= Archdeacon of Bangor =

The Archdeacon of Bangor is the priest in charge of the archdeaconry of Bangor, an administrative division of the Church in Wales Diocese of Bangor. In 1844, the Archdeaconry of Bangor was combined with the Archdeaconry of Anglesey to form the Archdeaconry of Bangor and Anglesey. The archdeaconry comprises the seven deaneries of Archlechwedd, Arfon, Llifon/Talybolion, Malltraeth, Ogwen, Tyndaethwy and Twrcelyn.

In 2018, the Archdeaconry was separated in diocesan boundary changes, with half becoming the new Archdeaconry of Anglesey, thus recreating the pre-1844 structure.

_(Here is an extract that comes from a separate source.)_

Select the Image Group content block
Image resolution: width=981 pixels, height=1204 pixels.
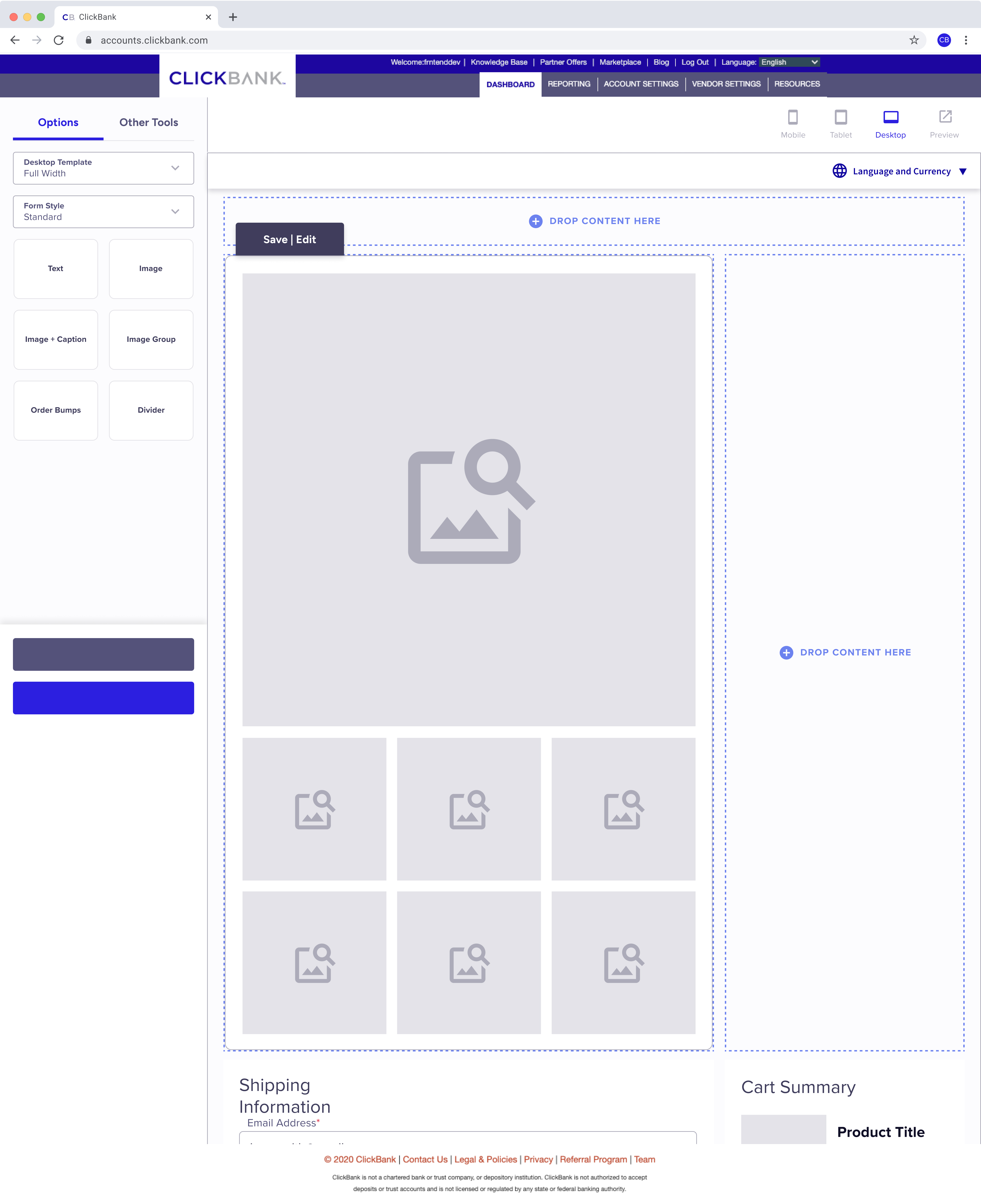(151, 339)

On 4 June 2023, it was announced that David Parry was to become the next Archdeacon; he was duly collated on 1 October 2023.

==List of archdeacons of Bangor==

- 1132 Maurice
- 1145 Simon
- 1157 David (II)
- 1166 Alexander Llywelyn
- 1236 Richard (also Bishop of Bangor, 1236)
- 1248 David (II)
- 1284 K.
- 1291 Caducan
- 1324 Griffin Tudor
- 1328 William
- 1345 Ithel ap Cynwraig
- 1345 Elias
- 1367 Gervase ap Madog
- 1394 Robert de Higham
- 1398 Walter de Swaffham
- 1399 Iorweth ap Madog
- 1411 Thomas ap Rhys
- 1412 John de Carnyn
- 1417 Thomas ap Rhys
- 1431–1433 Thomas Banastre
- 1433 John Heygate
- 1436 Thomas Banastre
- 1453 John Parsons
- 1504–1525 Maurice Glynne
- 1525–1556 Thomas Runcorn
- 1556 Edward Gregory
- 1560 Edmund Meyrick
- 1606 Edmund Griffith
- 1613 Richard Gwynn
- 1617 Edward Hughes
- 1633 William Mostyn
- 1669 Held by the Bishop
- 1685 Annexed to the Bishopric

- List of the Archdeacons of Bangor and Anglesey since 1844

- 1844-1863: John Jones (deceased)
- 1863-1887: John Wynne Jones
- 1887-1902: John Pryce (afterwards Dean of Bangor, 1902)
- 1902-1920: John Morgan
- 1921-1937: Albert Owen Evans (deceased)
- 1937-1947: Harry Morgan (deceased)
- 1947-1956: Richard Hughes
- 1957-1962: Gwynfryn Richards (afterwards Dean of Bangor, 1962)
- 1962-1973: Gilbert Wright
- 1973-1983: Hugh Arfon Evans
- 1983-1986: Thomas Bayley Hughes
- 1986–1999: Elwyn Roberts
- 2000-2004: Alun Hawkins (afterwards Dean of Bangor, 2005)
- 2005-2011: Meurig Williams
- 2012-2017: Paul Davies
- 6 May 2018 – 19 April 2023 (res.) Mary Stallard (also Assistant Bishop of Bangor from 2022; became Bishop of Llandaff)

- 1 October 2023 – present David Parry

David Allan Parry (born 1962) was collated Archdeacon of Bangor on 1 October 2023. A former social worker, Parry trained for the ministry at Trinity College, Bristol before receiving ordination in the Church of England: he was made deacon at Petertide 1994 (3 July) and ordained priest the following Petertide (2 July 1995) — by Barry Rogerson, Bishop of Bristol, at Bristol Cathedral. His title post (curacy) was Withywood, after which he served 18 years in the Diocese of Liverpool, as incumbent, chaplain, area dean and honorary canon. He moved to Wales in 2016 to lead the new "Bro Celynnin" ministry area, based in and around Conwy.